Background: Uremia displays increased cytosolic free calcium ([Ca2+]i) in many different cell types, supporting the hypothesis of an altered Ca2+ transport modifying the functional activity of calcium signaling pathway.
Methods: Thirty-five hemodialyzed patients and 20 age-matched subjects were studied. Erythrocyte resting [Ca2+]i and Ca2+ influx were measured by the fluorescent Ca2+-sensitive dye fura-2.

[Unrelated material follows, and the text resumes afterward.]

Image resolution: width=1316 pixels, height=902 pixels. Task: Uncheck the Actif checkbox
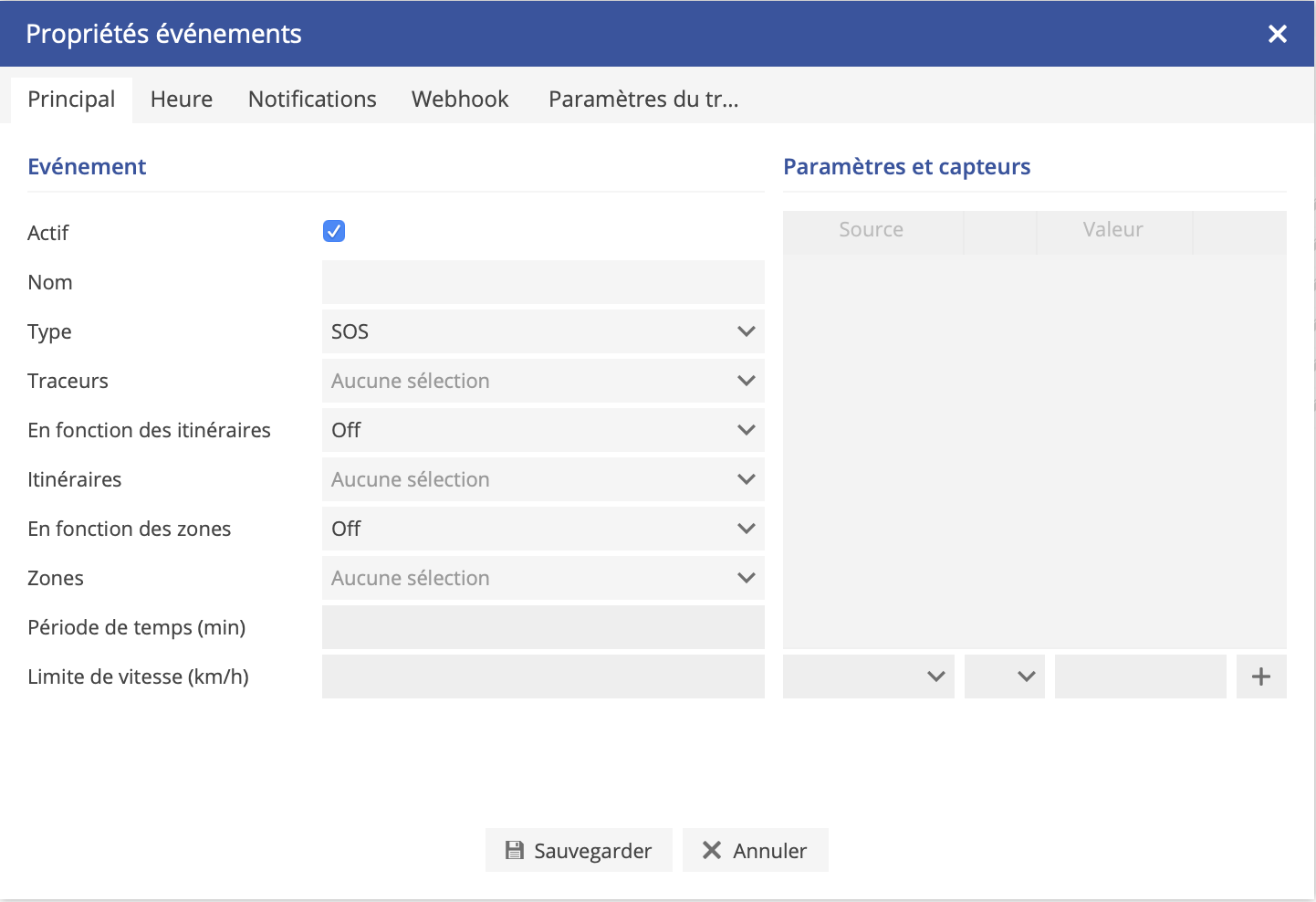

Results: We found an increase of resting [Ca2+]i in erythrocytes from uremic hemodialyzed patients compared with matched healthy controls (103 +/- 2.5 nM, N = 20, vs. 90 +/- 4, N = 20, P < 0.01). Moreover, we found an altered voltage-dependent Ca2+ influx showing a reduced transport rate (0.42 +/- 0.03 nM/second vs. 0.74 +/- 0.08, P < 0.01). High levels of plasma parathyroid hormone (PTH) were related to augmented Ca2+ entry (r = 0.511, P < 0.05), contributing to maintain a high level of [Ca2+]i. Hemodialysis had no effect on cell calcium level and Ca2+ influx indices. The therapy with Ca2+ antagonists did not modify the values of resting [Ca2+]i or Ca2+ influx indices, but the correlation between PTH and influx indices was lost.
Conclusions: In conclusion, we found evidence for an alteration of erythrocyte Ca2+ influx caused by uremic toxicity that could be related to some organ disorders in uremia. The chronic increase of cellular calcium may contribute to influx derangement.